13. The isolated nucleic acid library of claim 12, wherein the reference organism or virus is a prokaryote or a phage; preferably wherein the reference organism or virus is E. coli or an E. coli phage; preferably wherein the reference organism is not a cyanobacteria or a member of the genus Vibrio; and/or preferably wherein the reference virus is not a cyanophage or a Vibrio phage.

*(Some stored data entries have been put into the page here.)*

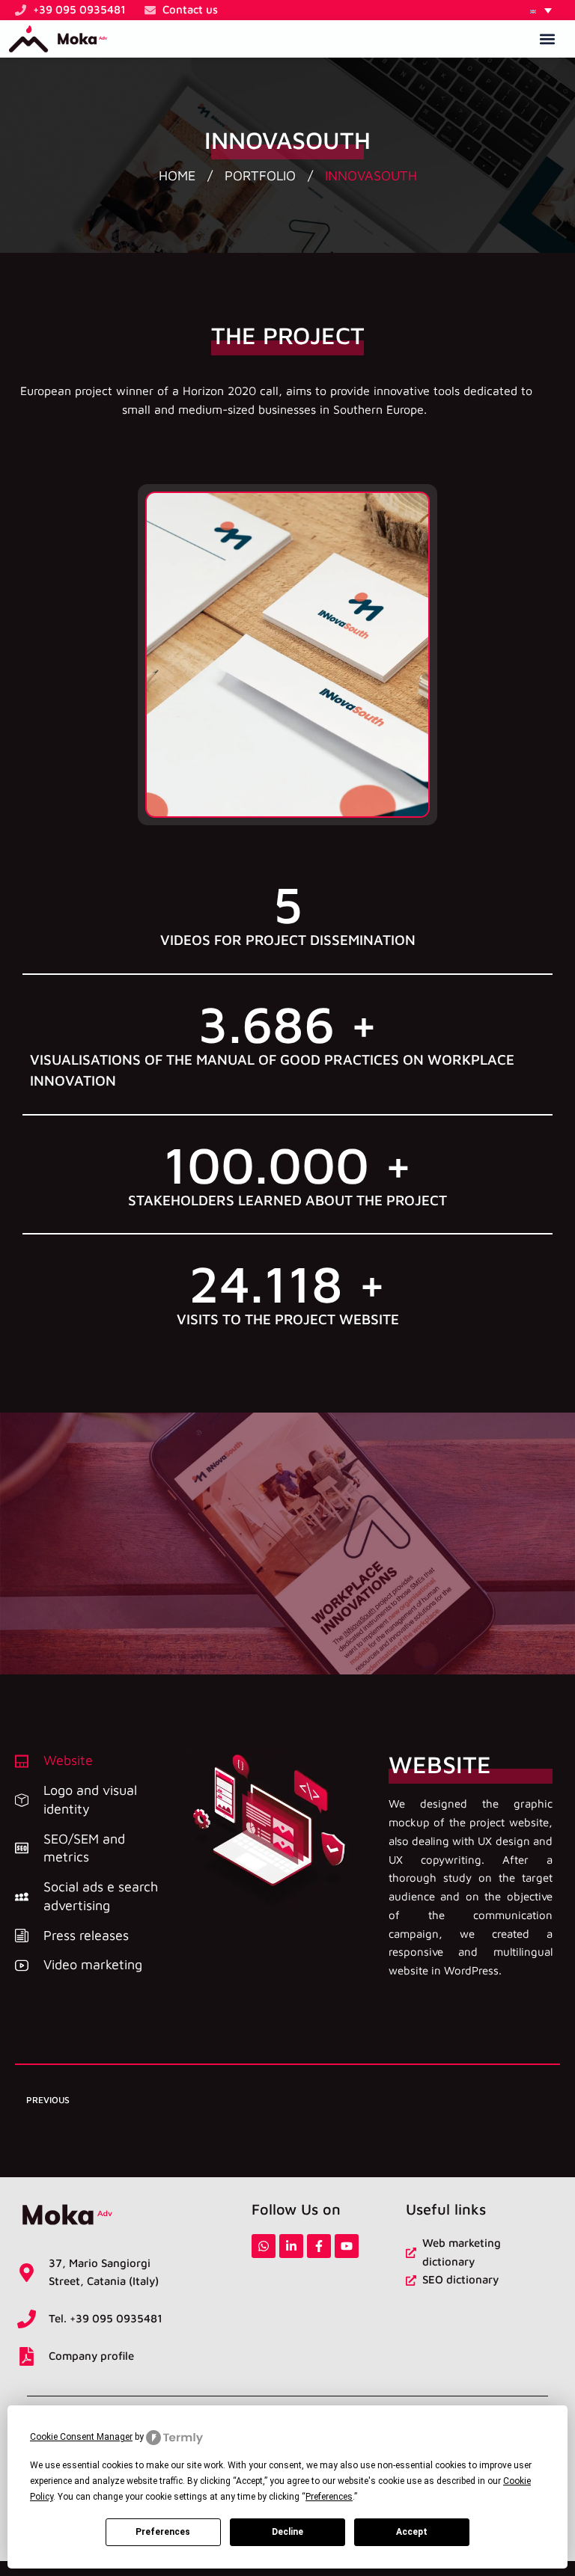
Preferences (163, 2532)
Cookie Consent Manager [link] (81, 2437)
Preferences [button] (329, 2496)
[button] (541, 10)
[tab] (93, 1761)
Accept (412, 2532)
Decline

14. A method of making a stabilized nucleic acid, comprising: a. providing a cell that does not naturally comprise a datZ gene, does not naturally comprise a mazZ gene, and does not naturally comprise a purZ gene; preferably wherein the cell is not a cyanobacteria or a member of the genus Vibrio; or wherein the cell is a bacterium; and b. expressing recombinant DatZ, MazZ and PurZ proteins in the cell for a period of time sufficient for incorporation of 2-aminoadenine (Z) into nucleic acid in the cell to form a stabilized nucleic acid comprising 2-aminoadenine (Z); and optionally further comprising isolating the stabilized nucleic acid from the cell.

15. The method of claim 14, wherein the stabilized nucleic acid is endogenous to the cell; wherein the stabilized nucleic acid is heterologous to the cell; or wherein the stabilized nucleic acid is a viral nucleic acid; preferably wherein the viral nucleic acid is not a cyanophage nucleic acid or a Vibrio phage nucleic acid.

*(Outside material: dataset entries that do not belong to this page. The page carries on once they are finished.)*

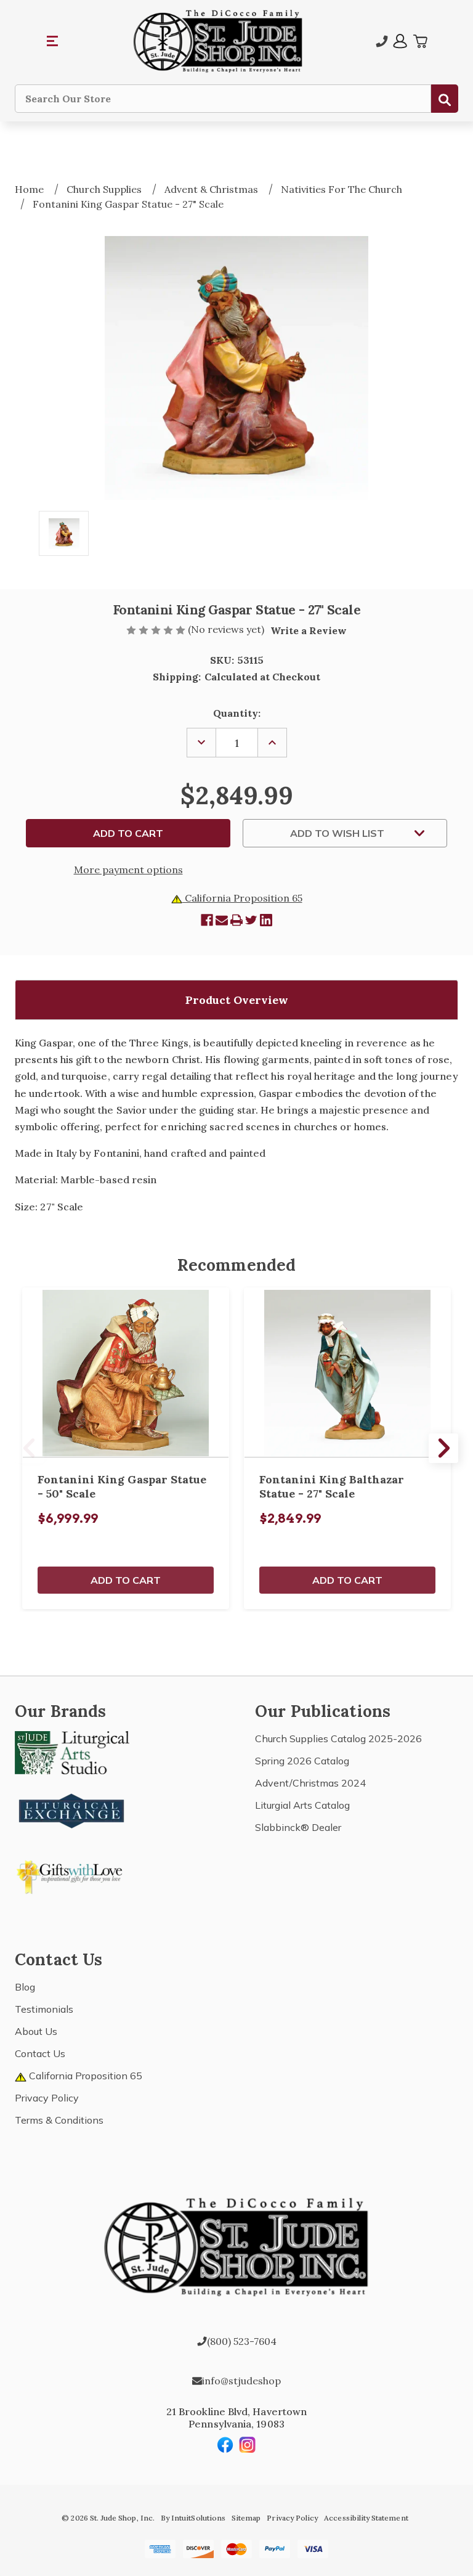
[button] (53, 41)
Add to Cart (126, 1580)
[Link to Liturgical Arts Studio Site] (72, 1751)
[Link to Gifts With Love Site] (72, 1875)
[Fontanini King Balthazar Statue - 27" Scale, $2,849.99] (347, 1373)
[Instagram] (247, 2445)
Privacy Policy (47, 2098)
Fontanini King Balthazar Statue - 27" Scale (331, 1486)
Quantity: (237, 713)
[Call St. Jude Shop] (382, 41)
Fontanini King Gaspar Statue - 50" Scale (122, 1486)
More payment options (128, 869)
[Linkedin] (266, 920)
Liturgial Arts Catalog (302, 1805)
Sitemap (246, 2517)
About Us (36, 2031)
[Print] (236, 920)
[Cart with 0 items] (420, 41)
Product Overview (236, 1000)
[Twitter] (251, 920)
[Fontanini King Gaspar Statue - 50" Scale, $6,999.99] (126, 1373)
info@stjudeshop (241, 2380)
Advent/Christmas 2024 (310, 1783)
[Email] (222, 920)
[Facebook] (207, 920)
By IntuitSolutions (193, 2517)
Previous (29, 1448)
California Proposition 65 (242, 898)
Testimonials (44, 2009)
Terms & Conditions (59, 2120)
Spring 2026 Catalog (302, 1761)
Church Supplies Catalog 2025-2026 (338, 1738)
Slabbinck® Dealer (298, 1827)
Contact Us (40, 2053)
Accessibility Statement (366, 2517)
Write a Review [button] (308, 630)
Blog (25, 1987)
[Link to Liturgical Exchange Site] (72, 1809)
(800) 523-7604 (242, 2341)
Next (443, 1448)
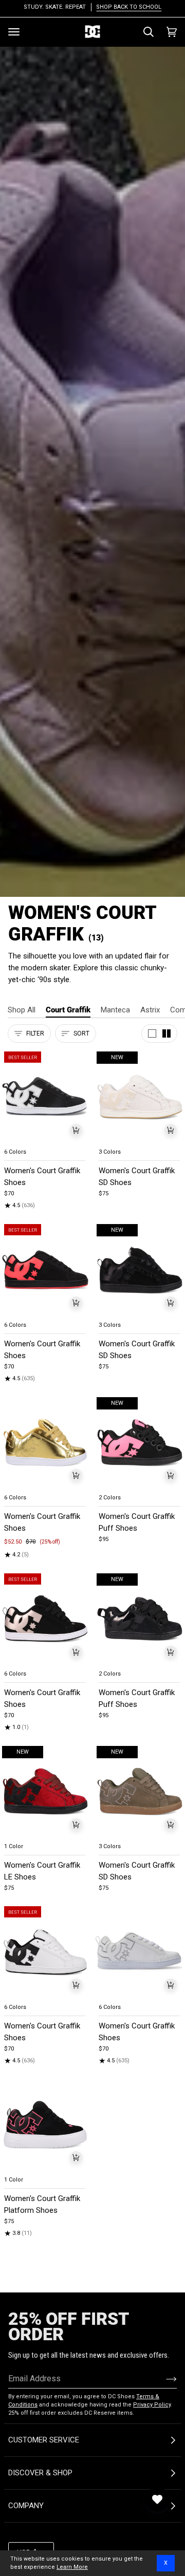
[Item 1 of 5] (45, 1096)
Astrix (150, 1009)
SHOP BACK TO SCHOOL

16. The method of any one of claims 14 to 15, wherein the method comprises introducing into the cell a recombinant coding sequence for a polypeptide sequence that is at least 80% identical to DatZ (SEQ ID NO: 9), introducing into the cell a recombinant coding sequence for a polypeptide sequence that is at least 80% identical to MazZ (SEQ ID NO: 10), and introducing into the cell a recombinant coding sequence for a polypeptide sequence that is at least 80% identical to PurZ (SEQ ID NO: 11), wherein the coding sequences are operatively linked to regulatory control elements for expression is the recombinant cell; preferably wherein the coding sequence for a polypeptide sequence that is at least 80% identical DatZ (SEQ ID NO: 9) is selected from datZ (SEQ ID NO: 1) and codon optimized datZ (SEQ ID NO: 5), wherein the coding sequence for a polypeptide sequence that is at least 80% identical MazZ (SEQ ID NO: 10) is selected from mazZ (SEQ ID NO: 2) and codon optimized mazZ (SEQ ID NO: 6), and wherein the coding sequence for a polypeptide sequence that is at least 80% identical PurZ (SEQ ID NO: 11) is selected from purZ (SEQ ID NO: 3) and codon optimized purZ (SEQ ID NO: 7); more preferably wherein the method comprises introducing into the cell a recombinant coding sequence for DatZ (SEQ ID NO: 9), introducing into the cell a recombinant coding sequence for MazZ (SEQ ID NO: 10), and introducing into the cell a recombinant coding sequence for PurZ (SEQ ID NO: 11).

17. The method of any one of claims 14 to 16, wherein the coding sequences are present on one or more plasmids; or wherein the coding sequences are present on one or more chromosomes.